The Chicago, Milwaukee, St. Paul and Pacific Railroad (commonly known as the Milwaukee Road) used the pass for its crossing of the Continental Divide on its mainline between Chicago, Illinois and the Pacific Northwest. The line was built as part of the Milwaukee Road's Pacific Extension, which was completed in 1909. The railroad line cut under the pass via the 2,290 ft Pipestone Pass Tunnel at an elevation of 6,347 ft (1,935 m). The line was electrified in 1915 and served the Milwaukee Road's premium transcontinental passenger train, the Olympian (later the Olympian Hiawatha). A poor competitive position against the rival Burlington Northern Railroad and substantial losses caused the Milwaukee Road to abandon the line in 1980.

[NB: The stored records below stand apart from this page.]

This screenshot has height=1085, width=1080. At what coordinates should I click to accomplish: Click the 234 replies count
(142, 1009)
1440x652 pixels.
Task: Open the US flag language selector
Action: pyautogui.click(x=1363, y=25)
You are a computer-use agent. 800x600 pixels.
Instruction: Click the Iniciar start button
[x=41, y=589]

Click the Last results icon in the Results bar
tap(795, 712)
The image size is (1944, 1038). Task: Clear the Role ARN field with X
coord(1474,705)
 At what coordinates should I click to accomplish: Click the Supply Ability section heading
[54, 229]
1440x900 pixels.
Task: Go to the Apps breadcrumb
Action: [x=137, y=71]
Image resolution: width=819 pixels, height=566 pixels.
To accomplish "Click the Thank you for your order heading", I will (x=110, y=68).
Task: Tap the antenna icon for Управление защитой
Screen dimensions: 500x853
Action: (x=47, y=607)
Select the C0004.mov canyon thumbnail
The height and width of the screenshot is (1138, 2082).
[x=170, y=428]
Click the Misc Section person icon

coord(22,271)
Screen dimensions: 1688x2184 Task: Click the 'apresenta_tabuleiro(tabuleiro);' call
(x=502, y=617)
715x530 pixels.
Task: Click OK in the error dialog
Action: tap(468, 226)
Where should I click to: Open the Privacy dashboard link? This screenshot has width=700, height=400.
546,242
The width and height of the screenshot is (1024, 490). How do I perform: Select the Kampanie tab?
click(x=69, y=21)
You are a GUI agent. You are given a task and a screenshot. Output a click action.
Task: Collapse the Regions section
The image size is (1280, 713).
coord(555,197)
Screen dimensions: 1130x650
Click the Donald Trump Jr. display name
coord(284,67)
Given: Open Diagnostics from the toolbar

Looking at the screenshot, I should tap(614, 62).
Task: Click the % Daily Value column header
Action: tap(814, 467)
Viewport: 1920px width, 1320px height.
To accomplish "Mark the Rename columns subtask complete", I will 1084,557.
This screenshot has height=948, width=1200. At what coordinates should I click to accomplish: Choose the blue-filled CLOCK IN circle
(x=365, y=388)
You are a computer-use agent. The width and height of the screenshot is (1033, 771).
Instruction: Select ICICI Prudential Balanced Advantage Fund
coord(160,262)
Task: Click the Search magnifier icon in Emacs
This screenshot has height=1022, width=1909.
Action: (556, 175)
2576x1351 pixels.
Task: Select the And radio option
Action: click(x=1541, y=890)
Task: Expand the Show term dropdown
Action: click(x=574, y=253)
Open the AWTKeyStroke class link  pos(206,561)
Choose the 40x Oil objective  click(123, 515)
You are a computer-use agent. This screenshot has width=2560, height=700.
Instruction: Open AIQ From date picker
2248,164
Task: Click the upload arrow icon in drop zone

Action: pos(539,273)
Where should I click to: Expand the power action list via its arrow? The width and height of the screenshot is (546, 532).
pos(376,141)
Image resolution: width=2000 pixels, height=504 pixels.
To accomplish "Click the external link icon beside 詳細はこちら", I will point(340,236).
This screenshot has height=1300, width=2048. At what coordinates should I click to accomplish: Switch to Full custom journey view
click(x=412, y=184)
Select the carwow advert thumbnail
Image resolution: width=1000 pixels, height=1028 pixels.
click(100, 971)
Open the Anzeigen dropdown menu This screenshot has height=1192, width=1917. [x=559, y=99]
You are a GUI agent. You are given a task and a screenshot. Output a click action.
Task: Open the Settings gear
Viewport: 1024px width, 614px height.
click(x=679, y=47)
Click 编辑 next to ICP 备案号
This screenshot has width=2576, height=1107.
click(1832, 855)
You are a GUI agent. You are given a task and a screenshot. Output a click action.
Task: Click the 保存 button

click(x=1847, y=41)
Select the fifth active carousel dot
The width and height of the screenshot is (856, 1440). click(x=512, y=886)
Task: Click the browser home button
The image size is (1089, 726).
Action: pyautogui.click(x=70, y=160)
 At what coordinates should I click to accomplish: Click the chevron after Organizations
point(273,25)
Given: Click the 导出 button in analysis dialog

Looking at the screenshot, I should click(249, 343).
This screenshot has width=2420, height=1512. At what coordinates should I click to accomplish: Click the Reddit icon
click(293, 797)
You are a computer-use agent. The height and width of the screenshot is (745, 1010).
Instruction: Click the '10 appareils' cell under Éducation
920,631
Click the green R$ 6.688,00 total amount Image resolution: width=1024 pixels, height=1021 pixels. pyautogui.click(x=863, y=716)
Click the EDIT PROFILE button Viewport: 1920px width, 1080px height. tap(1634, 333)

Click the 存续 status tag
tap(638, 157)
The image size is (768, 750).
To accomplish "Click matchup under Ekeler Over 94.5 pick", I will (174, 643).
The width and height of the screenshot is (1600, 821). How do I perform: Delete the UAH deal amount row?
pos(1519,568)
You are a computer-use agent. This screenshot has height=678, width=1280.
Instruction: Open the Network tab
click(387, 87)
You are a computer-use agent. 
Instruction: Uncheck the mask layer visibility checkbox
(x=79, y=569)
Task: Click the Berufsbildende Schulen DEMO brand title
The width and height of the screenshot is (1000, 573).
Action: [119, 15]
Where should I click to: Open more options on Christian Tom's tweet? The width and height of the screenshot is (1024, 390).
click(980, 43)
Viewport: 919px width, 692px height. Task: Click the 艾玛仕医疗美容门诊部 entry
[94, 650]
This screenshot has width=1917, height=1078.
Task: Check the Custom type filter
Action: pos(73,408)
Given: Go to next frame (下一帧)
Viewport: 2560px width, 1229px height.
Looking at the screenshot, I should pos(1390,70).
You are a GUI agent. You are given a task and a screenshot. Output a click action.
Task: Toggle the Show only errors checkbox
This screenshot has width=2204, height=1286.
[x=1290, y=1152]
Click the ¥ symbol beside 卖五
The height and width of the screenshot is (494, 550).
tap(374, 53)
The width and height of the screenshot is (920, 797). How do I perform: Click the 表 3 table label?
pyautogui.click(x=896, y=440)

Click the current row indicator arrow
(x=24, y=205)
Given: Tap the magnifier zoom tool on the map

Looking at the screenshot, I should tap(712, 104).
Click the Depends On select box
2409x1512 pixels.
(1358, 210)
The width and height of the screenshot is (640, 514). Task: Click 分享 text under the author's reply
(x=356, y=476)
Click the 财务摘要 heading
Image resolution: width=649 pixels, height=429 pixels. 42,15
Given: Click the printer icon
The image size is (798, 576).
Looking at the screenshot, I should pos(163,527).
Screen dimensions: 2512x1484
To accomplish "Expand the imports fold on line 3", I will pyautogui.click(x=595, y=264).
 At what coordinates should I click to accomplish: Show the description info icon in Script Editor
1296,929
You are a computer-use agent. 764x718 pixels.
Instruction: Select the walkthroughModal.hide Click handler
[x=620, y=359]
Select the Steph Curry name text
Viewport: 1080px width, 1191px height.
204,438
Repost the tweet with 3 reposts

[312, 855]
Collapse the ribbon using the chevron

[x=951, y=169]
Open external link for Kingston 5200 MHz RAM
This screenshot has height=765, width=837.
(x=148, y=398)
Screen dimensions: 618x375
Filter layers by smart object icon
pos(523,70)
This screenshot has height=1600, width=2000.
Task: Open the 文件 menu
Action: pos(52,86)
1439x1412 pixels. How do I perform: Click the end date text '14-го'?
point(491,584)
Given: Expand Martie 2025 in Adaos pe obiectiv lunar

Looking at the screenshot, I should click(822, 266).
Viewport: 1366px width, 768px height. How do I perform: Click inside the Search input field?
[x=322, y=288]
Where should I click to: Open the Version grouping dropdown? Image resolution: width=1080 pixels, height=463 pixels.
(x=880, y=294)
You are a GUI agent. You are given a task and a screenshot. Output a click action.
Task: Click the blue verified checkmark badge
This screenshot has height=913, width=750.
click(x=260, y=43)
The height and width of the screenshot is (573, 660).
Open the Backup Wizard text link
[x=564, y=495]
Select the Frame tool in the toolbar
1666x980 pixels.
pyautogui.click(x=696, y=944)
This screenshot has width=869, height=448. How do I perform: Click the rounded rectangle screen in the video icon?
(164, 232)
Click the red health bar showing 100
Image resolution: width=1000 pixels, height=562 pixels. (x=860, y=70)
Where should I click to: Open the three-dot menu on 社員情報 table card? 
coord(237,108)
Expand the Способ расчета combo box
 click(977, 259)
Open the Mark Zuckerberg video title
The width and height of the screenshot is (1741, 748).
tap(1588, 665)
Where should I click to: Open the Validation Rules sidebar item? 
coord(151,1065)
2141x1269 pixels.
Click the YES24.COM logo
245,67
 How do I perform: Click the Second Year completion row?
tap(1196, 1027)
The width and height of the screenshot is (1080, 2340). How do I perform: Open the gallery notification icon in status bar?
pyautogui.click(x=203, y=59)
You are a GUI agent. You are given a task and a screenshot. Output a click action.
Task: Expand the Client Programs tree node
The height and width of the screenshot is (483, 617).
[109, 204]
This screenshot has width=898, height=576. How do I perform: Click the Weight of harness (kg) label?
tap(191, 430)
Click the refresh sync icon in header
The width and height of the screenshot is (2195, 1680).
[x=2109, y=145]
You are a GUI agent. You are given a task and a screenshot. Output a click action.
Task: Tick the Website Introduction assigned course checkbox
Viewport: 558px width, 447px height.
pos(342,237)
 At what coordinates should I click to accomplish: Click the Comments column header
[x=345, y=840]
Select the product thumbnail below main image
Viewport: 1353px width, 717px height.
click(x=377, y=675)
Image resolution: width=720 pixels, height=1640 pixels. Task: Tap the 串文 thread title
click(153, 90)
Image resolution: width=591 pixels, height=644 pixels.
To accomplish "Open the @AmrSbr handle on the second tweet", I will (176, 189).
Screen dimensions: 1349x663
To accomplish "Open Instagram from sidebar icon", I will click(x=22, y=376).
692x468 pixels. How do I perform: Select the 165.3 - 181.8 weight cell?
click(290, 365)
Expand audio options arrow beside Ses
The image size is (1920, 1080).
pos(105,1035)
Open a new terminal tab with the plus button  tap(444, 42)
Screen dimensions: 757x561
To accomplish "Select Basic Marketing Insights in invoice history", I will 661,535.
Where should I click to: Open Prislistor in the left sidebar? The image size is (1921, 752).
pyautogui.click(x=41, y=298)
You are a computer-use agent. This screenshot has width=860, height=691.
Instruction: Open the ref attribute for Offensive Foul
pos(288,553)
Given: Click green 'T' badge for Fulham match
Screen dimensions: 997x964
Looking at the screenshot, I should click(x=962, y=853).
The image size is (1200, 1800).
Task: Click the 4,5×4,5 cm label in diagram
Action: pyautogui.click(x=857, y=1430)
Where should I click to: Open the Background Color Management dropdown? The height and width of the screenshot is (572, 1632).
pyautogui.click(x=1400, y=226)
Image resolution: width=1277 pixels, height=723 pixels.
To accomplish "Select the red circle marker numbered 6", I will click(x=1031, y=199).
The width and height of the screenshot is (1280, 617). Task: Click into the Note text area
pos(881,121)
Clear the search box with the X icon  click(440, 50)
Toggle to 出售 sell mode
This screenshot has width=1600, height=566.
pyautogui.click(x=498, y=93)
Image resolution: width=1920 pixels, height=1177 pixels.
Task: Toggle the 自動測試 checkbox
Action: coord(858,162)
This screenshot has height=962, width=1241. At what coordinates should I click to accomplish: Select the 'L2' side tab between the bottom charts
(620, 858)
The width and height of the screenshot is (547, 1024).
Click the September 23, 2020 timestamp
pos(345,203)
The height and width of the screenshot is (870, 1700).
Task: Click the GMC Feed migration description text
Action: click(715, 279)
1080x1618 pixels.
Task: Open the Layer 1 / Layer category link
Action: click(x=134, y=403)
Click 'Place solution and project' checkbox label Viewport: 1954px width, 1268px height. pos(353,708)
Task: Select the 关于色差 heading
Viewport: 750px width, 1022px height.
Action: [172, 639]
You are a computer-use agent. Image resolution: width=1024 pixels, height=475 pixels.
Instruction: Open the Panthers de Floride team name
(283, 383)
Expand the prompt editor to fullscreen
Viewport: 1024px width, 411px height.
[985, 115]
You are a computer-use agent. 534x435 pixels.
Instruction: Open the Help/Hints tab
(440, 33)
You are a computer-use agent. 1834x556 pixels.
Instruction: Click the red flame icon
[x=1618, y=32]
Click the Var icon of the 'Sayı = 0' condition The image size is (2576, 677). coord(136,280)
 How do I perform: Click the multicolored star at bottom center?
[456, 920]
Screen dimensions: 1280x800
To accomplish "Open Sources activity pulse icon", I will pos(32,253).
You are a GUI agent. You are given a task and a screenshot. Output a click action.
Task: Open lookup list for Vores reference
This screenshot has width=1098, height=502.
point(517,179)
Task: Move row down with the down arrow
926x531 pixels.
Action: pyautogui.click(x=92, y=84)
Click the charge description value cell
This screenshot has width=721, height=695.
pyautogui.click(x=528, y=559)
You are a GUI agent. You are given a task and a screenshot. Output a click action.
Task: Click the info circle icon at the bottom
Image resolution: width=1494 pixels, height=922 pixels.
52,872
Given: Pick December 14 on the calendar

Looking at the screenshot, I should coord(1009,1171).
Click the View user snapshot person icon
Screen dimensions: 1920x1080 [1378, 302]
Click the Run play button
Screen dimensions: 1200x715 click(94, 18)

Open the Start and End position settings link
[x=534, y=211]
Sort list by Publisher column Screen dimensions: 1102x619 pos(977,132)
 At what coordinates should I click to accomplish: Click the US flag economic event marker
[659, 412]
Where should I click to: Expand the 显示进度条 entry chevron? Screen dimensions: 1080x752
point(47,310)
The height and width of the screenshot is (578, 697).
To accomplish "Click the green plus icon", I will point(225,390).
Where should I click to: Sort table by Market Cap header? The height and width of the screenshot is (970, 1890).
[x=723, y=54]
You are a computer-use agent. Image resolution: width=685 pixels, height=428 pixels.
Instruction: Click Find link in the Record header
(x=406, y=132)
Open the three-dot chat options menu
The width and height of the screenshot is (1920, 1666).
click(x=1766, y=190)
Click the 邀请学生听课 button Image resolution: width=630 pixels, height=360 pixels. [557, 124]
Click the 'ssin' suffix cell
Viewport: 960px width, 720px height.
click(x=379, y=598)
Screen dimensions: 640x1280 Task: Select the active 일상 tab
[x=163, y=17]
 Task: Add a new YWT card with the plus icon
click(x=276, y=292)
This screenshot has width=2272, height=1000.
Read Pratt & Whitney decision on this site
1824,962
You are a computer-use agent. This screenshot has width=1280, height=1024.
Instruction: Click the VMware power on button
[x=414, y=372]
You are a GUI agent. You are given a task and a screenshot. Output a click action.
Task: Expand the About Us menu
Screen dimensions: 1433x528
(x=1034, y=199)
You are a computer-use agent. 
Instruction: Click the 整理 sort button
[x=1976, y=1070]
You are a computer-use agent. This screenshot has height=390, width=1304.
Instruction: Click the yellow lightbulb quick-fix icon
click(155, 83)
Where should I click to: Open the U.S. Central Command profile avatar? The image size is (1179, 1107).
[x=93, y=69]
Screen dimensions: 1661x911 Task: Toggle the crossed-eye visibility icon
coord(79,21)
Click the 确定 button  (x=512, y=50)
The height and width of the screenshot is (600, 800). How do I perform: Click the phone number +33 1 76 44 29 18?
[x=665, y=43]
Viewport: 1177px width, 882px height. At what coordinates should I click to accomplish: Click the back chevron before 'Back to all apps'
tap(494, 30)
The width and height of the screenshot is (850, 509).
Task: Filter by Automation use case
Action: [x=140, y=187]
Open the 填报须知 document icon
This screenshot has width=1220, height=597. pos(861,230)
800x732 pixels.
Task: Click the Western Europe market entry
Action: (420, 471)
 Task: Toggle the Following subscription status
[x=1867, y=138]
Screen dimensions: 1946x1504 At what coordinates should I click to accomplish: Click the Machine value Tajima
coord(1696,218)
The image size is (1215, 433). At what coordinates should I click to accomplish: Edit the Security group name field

Pipestone Pass was also used (without a tunnel) as the Continental Divide crossing for U.S. Highway 10, dating from 1926. This road is now designated as Montana Highway 2 and known locally as "The Harding Way", the name being coined in honor of President Warren G. Harding on the occasion of his visit to Butte.

A trail running race takes place annually on the Continental Divide Trail between Pipestone Pass and Homestake Pass. Hosted by Butte's Piss and Moan Running Club, the Wulfman CDT 14k is held on the Saturday closest to the Summer solstice.